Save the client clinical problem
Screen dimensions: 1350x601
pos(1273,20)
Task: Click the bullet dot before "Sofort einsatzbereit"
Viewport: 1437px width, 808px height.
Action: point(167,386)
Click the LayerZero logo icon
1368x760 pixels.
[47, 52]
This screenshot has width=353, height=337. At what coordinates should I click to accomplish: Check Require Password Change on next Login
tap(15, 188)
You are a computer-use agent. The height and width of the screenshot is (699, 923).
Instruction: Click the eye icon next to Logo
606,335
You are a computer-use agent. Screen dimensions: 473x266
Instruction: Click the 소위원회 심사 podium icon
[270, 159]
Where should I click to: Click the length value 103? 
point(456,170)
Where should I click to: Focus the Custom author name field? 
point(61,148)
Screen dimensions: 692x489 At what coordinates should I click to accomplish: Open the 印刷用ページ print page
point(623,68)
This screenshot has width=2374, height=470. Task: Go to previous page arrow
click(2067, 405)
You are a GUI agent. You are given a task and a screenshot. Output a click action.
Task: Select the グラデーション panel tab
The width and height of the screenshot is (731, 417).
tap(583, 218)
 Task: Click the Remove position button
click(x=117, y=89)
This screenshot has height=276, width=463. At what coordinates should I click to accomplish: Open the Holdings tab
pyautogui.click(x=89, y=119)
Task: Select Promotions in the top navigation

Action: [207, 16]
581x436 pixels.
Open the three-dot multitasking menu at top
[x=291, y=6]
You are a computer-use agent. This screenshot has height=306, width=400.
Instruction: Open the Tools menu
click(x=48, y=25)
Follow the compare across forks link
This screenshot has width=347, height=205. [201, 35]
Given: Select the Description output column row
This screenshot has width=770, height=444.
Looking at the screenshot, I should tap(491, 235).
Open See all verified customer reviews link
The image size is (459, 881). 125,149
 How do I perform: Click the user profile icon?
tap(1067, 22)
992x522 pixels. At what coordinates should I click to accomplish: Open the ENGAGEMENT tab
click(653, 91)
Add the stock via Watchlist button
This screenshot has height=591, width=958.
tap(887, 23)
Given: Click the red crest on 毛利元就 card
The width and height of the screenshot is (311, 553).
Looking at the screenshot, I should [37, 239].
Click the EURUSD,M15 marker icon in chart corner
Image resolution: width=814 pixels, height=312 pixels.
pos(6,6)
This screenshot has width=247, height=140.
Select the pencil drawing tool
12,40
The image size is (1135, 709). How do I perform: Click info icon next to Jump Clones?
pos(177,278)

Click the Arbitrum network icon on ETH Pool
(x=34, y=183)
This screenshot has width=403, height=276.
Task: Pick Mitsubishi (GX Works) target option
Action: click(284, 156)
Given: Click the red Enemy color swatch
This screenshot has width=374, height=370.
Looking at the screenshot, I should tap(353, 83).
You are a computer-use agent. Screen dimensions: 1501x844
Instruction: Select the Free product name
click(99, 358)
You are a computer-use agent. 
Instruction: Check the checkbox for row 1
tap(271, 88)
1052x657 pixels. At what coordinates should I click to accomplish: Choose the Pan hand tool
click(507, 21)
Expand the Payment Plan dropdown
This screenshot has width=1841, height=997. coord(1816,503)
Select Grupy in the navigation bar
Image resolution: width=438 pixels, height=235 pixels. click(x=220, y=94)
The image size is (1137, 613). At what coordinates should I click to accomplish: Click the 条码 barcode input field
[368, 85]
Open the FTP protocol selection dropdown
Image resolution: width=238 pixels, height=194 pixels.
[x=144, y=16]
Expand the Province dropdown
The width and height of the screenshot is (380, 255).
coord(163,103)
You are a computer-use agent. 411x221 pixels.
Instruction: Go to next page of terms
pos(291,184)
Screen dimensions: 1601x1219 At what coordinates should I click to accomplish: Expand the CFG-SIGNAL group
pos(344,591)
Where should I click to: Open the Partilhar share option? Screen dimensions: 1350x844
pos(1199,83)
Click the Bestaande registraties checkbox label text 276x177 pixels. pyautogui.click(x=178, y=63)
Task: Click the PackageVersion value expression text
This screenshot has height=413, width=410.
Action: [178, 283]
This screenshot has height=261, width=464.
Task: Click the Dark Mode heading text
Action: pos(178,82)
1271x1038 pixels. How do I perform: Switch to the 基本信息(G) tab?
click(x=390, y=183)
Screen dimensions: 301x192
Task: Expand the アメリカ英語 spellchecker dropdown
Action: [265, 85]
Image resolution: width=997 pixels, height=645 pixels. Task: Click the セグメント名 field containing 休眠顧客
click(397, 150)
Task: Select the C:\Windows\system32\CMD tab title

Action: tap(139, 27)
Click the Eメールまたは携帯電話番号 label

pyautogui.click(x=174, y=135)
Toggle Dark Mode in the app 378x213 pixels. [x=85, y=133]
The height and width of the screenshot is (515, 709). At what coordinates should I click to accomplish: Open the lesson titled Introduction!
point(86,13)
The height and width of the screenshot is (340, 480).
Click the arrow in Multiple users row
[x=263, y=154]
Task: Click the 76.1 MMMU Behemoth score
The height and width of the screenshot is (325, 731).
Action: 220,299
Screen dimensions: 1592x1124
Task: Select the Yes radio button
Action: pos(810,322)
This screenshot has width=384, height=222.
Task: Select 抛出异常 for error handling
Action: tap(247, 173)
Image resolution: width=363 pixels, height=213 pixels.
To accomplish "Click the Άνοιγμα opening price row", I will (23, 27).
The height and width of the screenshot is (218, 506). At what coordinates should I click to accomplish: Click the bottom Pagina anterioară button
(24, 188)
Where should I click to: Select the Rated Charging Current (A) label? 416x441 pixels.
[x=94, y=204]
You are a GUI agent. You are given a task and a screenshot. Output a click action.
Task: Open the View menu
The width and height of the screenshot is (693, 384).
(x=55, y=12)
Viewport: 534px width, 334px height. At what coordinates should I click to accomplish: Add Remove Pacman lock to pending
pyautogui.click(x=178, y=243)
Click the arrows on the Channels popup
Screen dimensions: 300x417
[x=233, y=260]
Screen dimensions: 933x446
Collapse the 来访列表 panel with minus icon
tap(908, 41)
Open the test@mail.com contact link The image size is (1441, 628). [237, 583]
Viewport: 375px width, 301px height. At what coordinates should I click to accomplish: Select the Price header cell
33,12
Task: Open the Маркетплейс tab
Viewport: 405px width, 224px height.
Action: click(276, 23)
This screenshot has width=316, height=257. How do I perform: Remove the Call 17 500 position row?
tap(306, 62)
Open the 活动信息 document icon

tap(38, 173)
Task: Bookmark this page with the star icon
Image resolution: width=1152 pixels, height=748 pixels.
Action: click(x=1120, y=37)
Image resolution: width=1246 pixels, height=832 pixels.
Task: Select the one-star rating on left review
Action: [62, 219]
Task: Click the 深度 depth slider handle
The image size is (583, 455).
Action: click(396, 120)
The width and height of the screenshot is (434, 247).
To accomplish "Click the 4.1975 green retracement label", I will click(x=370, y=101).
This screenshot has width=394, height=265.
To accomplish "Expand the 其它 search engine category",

▶ What is required:
From the entries, copy every line in which the word "will" occurs.

▶ Exercise response:
To accomplish "Click the Άνοιγμα opening price row", I will (23, 27).
To accomplish "Click the 4.1975 green retracement label", I will click(x=370, y=101).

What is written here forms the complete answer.